# [Work to complete]
In the entries below, locate the line with "Task: Select the Text annotation tool", then give again that line and all lines after it, exactly, with pictures omitted.

Dataset entries

________________

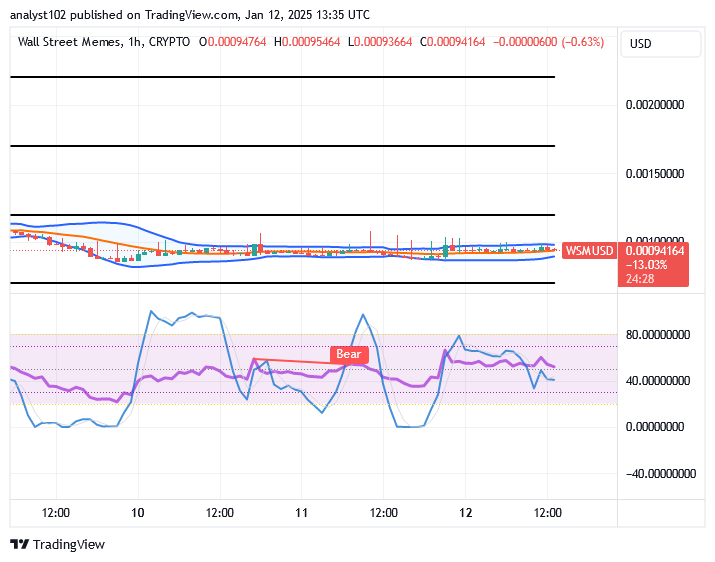This screenshot has height=562, width=715.
Task: Select the 0.00200000 price axis label
Action: click(x=655, y=105)
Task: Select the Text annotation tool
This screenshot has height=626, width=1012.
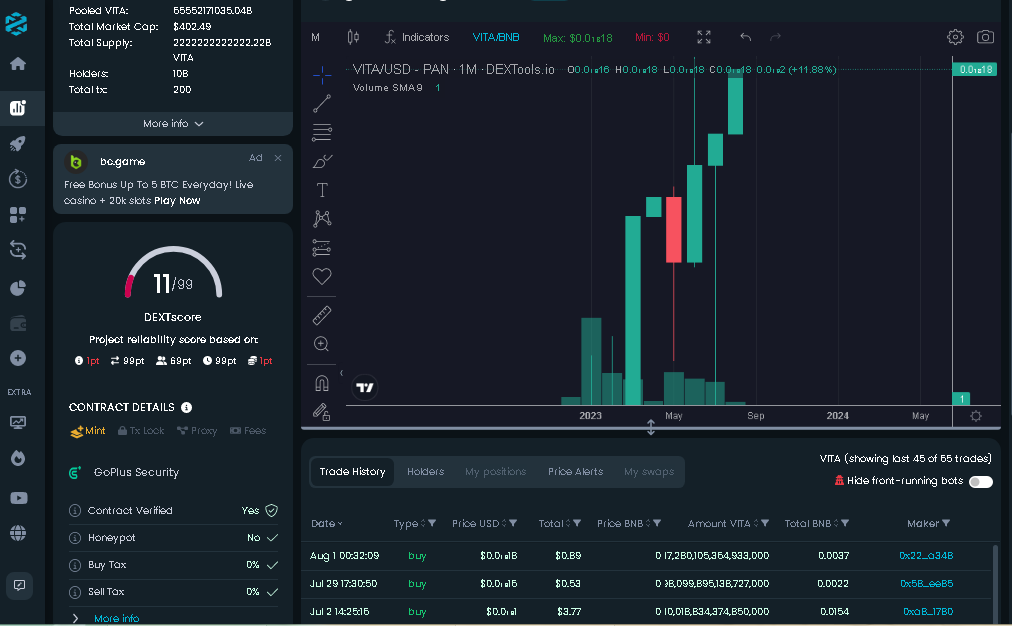Action: coord(321,190)
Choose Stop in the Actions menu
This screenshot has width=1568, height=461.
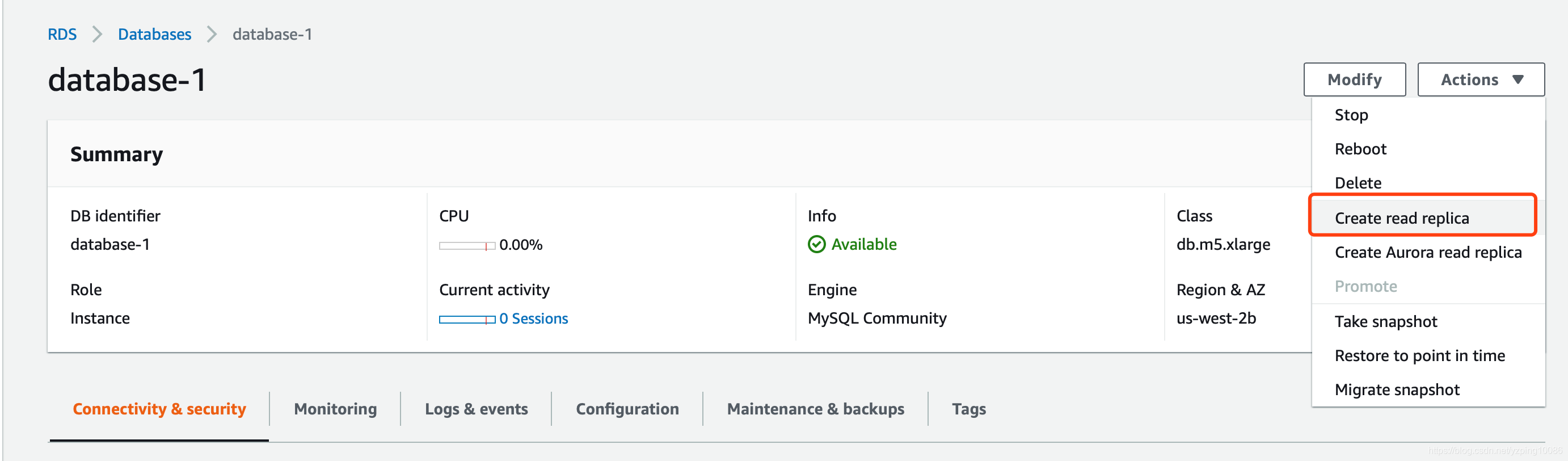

________________

# [Solved exercise]
Task: Select the Text annotation tool
This screenshot has height=626, width=1012.
Action: coord(321,190)
Choose Stop in the Actions menu
This screenshot has width=1568, height=461.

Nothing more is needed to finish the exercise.